- **WHAT YOU NEED TO DO**: After going through the data, give the number of lines that contain the word "header" as your sole answer.

(Dataset entries)
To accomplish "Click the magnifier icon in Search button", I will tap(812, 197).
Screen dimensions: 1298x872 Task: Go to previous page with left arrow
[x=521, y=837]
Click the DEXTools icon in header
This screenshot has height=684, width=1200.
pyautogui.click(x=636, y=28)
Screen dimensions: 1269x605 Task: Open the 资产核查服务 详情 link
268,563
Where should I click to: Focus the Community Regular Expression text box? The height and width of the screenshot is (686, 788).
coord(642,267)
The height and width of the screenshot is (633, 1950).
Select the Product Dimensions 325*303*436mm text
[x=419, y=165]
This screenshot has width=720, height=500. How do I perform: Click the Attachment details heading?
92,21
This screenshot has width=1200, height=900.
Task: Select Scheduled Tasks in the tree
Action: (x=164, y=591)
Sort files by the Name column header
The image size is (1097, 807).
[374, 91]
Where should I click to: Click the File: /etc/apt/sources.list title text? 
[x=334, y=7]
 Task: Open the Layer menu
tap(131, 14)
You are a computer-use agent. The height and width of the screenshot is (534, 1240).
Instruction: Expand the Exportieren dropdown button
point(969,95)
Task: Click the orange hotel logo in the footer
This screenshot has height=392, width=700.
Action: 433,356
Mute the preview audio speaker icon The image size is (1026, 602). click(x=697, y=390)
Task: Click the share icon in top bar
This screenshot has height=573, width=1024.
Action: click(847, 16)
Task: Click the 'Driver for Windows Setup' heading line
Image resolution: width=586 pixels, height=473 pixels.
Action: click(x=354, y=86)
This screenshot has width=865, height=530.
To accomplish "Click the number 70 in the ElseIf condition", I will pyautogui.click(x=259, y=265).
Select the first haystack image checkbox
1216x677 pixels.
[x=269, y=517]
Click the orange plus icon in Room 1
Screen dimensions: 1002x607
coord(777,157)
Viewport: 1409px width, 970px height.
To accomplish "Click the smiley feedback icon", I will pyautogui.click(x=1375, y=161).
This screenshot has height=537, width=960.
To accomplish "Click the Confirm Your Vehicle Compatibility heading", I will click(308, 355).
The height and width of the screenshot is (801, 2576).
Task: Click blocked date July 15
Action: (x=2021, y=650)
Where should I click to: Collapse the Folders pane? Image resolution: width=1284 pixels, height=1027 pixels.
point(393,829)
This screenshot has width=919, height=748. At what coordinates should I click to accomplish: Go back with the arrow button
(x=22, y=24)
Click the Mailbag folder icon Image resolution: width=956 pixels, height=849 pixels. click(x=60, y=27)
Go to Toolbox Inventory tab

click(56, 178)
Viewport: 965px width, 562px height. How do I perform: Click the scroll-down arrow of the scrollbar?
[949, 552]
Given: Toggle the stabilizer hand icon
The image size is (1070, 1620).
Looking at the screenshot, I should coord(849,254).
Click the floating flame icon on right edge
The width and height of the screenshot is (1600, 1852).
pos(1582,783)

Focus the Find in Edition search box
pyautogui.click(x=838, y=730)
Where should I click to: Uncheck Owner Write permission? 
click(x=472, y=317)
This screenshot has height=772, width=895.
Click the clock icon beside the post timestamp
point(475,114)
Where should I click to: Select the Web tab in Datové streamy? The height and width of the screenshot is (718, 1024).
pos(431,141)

- **FINISHED EXERCISE**: 2